Thursday, February 25, 2010

Okay, nobody has an idea but thanks for your private messages in Facebook. Mh... It doesn't matter why Ana came back. She IS back and that's a big problem...

I'm sitting here in my flat, didn't open the roller shutter today... Only a handful candles light my way.

I'm slipping away from the rest of the world. It's just me, hunger, cigarettes, candles and music. I'm not answering my phone. My celly is out of action. I've cigarettes for the next 3 days. I'm not going to leave my flat...

Sometimes I'm sitting in front of my toilet, chewing candies and sweets, chewing pancakes, chocolate and stuff... Chewing with tears in my eyes, spitting out every bite in the toilet... Crying because of the taste of the food, crying because of flushing it. Crying because of being ME.

After that I'm speculating how many calories have been swallowed accidentally.
Then I'm feeling undisciplined. Feeling like a pig. Feeling fat because of the taste in my mouth.
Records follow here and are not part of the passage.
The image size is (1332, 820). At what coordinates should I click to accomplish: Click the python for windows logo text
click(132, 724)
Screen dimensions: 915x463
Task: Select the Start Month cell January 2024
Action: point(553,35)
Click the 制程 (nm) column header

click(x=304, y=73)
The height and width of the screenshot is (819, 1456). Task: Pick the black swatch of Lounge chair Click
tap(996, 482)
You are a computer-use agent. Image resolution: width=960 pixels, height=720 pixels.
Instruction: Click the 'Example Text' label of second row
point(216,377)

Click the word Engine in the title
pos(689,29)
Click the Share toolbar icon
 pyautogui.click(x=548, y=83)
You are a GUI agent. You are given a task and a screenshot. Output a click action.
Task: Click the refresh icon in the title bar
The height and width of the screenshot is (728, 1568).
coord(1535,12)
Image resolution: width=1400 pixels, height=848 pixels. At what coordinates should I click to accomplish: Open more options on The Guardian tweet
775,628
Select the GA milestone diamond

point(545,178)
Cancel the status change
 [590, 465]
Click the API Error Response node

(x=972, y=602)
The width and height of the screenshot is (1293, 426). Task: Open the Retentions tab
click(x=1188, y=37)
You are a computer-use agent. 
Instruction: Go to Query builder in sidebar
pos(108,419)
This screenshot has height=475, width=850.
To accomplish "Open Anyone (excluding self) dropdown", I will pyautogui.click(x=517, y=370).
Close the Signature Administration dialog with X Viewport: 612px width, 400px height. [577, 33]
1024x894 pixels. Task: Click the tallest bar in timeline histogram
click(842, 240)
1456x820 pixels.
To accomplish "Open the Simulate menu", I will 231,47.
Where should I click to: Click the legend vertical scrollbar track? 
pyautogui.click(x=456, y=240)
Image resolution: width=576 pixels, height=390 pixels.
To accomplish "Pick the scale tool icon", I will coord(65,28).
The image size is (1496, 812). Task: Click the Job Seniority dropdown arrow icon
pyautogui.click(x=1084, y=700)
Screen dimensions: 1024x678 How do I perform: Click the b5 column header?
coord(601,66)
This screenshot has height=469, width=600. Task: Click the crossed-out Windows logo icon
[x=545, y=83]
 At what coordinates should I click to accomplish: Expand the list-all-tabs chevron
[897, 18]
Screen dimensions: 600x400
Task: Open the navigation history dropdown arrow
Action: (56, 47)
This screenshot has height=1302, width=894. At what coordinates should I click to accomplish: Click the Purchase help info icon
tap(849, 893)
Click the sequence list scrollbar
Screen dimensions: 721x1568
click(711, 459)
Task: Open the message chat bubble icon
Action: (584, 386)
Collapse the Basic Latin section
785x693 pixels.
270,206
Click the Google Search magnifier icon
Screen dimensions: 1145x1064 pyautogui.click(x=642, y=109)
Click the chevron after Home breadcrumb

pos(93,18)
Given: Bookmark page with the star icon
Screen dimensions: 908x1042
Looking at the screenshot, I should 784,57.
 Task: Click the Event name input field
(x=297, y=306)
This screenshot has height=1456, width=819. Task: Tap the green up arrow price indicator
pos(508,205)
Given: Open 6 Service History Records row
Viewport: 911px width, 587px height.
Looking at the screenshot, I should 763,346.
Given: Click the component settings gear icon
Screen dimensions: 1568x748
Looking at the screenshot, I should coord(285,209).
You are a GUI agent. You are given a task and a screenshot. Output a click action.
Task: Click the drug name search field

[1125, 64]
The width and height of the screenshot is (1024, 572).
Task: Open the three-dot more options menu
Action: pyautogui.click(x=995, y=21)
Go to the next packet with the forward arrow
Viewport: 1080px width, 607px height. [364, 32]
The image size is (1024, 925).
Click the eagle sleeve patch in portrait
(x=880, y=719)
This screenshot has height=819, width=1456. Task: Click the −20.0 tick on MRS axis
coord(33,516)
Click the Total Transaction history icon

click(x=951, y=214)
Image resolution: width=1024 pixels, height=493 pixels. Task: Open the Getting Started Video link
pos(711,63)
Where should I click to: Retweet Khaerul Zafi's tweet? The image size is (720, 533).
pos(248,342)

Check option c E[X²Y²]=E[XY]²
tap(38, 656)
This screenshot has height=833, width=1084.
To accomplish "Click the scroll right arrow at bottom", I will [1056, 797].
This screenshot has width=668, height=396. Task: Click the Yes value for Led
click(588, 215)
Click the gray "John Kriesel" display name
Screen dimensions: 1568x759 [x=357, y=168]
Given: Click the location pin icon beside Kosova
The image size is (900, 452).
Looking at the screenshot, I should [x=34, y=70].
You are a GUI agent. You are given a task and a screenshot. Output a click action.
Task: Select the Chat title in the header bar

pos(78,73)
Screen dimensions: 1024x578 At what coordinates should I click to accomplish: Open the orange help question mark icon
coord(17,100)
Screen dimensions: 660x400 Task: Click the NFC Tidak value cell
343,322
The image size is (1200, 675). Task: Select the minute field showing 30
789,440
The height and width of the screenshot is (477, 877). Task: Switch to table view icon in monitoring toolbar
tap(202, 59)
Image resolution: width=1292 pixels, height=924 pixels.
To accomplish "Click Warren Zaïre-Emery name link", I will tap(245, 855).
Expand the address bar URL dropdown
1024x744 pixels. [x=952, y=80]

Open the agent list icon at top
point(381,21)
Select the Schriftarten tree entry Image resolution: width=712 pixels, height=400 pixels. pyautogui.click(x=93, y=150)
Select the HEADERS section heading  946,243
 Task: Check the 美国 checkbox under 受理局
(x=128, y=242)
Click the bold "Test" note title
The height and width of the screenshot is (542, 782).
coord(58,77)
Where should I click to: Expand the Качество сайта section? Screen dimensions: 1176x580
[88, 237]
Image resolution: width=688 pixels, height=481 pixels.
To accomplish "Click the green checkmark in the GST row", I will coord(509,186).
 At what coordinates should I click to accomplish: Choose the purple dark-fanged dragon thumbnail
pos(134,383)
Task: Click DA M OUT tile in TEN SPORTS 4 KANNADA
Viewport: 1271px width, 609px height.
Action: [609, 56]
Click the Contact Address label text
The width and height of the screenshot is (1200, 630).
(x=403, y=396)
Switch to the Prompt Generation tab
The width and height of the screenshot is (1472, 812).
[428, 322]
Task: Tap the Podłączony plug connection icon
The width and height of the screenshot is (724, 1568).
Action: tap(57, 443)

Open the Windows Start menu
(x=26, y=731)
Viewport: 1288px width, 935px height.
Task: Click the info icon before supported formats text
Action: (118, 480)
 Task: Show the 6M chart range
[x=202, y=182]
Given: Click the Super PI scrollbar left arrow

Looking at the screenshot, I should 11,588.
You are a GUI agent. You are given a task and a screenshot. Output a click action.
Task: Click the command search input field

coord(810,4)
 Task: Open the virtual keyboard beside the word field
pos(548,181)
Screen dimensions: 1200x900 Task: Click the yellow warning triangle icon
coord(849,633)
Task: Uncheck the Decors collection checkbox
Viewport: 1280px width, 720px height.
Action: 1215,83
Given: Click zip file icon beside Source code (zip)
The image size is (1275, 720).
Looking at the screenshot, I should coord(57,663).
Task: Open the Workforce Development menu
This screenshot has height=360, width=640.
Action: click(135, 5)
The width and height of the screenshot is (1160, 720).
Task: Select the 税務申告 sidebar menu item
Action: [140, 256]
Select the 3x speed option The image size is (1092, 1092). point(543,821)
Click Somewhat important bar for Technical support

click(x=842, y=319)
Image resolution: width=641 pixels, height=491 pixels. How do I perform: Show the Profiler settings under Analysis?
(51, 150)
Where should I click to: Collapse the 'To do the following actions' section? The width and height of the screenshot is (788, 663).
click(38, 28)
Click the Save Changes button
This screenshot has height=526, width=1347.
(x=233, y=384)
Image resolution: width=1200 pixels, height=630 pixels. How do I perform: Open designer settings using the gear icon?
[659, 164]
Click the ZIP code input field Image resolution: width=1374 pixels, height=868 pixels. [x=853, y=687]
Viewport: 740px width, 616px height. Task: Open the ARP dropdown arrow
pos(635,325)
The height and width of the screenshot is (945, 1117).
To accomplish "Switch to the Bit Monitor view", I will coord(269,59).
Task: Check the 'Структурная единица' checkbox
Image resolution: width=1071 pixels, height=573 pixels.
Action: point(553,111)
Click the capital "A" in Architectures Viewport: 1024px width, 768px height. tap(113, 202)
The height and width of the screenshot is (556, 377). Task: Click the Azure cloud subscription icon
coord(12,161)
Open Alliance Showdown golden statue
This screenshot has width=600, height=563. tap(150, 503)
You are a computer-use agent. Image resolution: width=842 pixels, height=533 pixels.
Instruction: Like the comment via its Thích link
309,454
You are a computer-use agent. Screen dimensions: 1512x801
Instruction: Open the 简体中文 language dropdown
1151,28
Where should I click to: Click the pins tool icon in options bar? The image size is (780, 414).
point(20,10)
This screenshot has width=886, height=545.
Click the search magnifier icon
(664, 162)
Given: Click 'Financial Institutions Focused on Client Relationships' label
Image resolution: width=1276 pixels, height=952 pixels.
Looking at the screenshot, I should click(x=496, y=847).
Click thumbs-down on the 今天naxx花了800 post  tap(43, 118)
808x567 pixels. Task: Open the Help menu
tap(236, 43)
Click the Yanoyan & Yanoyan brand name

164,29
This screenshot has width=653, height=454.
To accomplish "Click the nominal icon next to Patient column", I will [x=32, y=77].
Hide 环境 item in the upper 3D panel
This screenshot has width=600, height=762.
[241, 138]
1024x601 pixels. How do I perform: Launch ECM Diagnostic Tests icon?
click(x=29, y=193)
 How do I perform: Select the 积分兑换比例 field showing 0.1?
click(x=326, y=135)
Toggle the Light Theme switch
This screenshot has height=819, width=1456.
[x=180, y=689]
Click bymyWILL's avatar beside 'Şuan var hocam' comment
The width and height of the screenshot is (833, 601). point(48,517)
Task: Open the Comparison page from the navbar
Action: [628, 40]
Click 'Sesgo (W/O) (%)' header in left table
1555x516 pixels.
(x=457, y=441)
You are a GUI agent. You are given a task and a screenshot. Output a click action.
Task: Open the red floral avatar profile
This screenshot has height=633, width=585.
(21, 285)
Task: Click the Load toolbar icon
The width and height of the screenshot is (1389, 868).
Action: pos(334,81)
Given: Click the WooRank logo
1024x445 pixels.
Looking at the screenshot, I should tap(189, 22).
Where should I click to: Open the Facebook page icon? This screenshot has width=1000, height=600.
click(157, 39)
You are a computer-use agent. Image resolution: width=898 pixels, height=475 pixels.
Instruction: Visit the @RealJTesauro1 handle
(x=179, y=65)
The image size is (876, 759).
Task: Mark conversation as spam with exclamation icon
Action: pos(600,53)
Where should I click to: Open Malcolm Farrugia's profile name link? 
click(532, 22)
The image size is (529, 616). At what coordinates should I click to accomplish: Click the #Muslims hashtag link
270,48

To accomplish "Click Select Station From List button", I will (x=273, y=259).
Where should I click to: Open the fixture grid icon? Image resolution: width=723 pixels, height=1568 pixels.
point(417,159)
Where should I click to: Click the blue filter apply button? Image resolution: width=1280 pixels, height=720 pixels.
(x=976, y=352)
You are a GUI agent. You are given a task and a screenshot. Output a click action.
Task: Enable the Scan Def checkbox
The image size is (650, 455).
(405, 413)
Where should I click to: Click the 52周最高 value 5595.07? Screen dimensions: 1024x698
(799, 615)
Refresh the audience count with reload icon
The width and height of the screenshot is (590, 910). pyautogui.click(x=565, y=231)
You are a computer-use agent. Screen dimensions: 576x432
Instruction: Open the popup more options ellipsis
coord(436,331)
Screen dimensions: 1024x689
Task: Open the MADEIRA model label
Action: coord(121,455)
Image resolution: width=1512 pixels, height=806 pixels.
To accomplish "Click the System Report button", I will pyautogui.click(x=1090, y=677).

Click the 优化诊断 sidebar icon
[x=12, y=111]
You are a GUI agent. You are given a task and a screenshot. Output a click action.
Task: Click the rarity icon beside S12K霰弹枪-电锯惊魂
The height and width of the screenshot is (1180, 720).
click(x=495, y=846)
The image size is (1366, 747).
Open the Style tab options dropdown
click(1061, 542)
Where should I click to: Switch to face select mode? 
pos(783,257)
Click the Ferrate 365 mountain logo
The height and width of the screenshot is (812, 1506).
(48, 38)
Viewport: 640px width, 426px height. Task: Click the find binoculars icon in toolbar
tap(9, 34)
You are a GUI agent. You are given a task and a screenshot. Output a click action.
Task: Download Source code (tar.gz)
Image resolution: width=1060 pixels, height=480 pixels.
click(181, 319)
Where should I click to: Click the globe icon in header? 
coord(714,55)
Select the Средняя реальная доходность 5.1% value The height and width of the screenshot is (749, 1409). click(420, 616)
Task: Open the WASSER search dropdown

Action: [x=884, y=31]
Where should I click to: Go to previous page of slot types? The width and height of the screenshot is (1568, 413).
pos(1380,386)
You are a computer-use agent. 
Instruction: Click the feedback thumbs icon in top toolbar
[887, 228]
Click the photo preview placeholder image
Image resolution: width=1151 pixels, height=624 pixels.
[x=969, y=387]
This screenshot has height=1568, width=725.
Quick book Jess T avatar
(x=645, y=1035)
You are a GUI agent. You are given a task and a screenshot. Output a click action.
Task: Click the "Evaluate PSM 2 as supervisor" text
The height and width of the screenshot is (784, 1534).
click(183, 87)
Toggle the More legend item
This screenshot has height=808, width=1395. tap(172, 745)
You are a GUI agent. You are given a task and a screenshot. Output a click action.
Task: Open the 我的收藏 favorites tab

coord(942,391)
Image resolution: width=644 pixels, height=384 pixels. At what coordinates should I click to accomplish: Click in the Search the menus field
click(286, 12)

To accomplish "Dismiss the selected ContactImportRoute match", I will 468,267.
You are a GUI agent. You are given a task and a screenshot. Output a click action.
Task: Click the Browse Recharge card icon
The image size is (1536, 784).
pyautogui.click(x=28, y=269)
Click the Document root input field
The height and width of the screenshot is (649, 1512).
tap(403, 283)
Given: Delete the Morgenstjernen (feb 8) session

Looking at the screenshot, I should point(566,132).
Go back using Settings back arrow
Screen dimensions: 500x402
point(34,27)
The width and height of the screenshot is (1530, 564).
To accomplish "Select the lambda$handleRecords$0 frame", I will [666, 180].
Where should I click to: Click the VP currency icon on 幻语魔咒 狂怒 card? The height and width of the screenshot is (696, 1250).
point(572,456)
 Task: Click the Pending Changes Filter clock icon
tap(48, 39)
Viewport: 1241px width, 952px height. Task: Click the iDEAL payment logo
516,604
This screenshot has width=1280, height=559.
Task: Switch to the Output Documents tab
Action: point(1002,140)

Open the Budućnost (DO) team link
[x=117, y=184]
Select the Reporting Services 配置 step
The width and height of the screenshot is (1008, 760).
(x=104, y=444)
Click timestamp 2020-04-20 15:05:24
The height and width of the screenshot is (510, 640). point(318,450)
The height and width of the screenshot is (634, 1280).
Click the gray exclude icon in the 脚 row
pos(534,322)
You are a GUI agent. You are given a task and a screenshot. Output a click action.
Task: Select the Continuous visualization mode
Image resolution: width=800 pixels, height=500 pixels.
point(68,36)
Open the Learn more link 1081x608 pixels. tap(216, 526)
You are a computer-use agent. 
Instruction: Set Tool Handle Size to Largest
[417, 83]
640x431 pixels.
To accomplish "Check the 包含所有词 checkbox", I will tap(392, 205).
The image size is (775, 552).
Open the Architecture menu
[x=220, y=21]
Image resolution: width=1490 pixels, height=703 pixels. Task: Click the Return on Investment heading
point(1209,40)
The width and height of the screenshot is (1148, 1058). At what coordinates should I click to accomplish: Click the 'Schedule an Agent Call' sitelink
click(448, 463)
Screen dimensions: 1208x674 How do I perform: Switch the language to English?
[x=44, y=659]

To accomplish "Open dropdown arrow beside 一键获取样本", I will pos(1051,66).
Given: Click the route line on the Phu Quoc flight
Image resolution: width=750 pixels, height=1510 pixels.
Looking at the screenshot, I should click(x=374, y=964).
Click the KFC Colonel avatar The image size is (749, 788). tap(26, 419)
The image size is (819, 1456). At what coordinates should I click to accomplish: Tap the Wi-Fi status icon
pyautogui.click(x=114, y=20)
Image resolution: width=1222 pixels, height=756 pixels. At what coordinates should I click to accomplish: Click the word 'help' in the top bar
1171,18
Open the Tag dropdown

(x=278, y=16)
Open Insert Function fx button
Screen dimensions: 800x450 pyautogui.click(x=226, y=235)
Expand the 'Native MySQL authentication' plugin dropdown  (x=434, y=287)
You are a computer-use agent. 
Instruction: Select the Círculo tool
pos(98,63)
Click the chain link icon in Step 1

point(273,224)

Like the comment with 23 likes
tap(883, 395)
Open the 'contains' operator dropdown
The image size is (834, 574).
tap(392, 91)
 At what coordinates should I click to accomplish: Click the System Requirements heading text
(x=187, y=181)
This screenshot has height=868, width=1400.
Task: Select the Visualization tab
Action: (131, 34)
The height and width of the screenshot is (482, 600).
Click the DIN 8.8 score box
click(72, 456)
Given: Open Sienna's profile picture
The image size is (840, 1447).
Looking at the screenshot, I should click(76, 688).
I'm rinsing my mouth with water. I'm lighting a cigarette. I'm staring into space. I'm crying.

In absolutely no way I want someone ringing my doorbell. But there is no bigger wish than someone ringing my doorbell... Coming in. Drying my tears. Listening to me. Hugging me.

:(

1 comment:

  1. Hey hun, sorry I didn't comment on your last entry. I was feeling really antisocial until late last night, so I didn't even come online until after midnight my time. Your song is beatiful, and so is your voice, and so are you.

    Congrats on reaching your goal of under 17.5 BMI. It's not that I'm happy you're doing this, but I know how good it feels to see the numbers go down, so just for the fact that you were happy about it, I'm happy for you, if that makes any sense.

    But I'm so, so, sad about everything else. I know exactly how it feels to go through what you're going through, and if you *ever* need to talk, please send me a message. I don't want you to be so sad, and I don't want you to feel so alone.

    You know how you said that when you read my status updates and notes, you can relate? That's exactly how I feel about your blog and your posts on L.A.A.F. It's like looking in a mirror sometimes.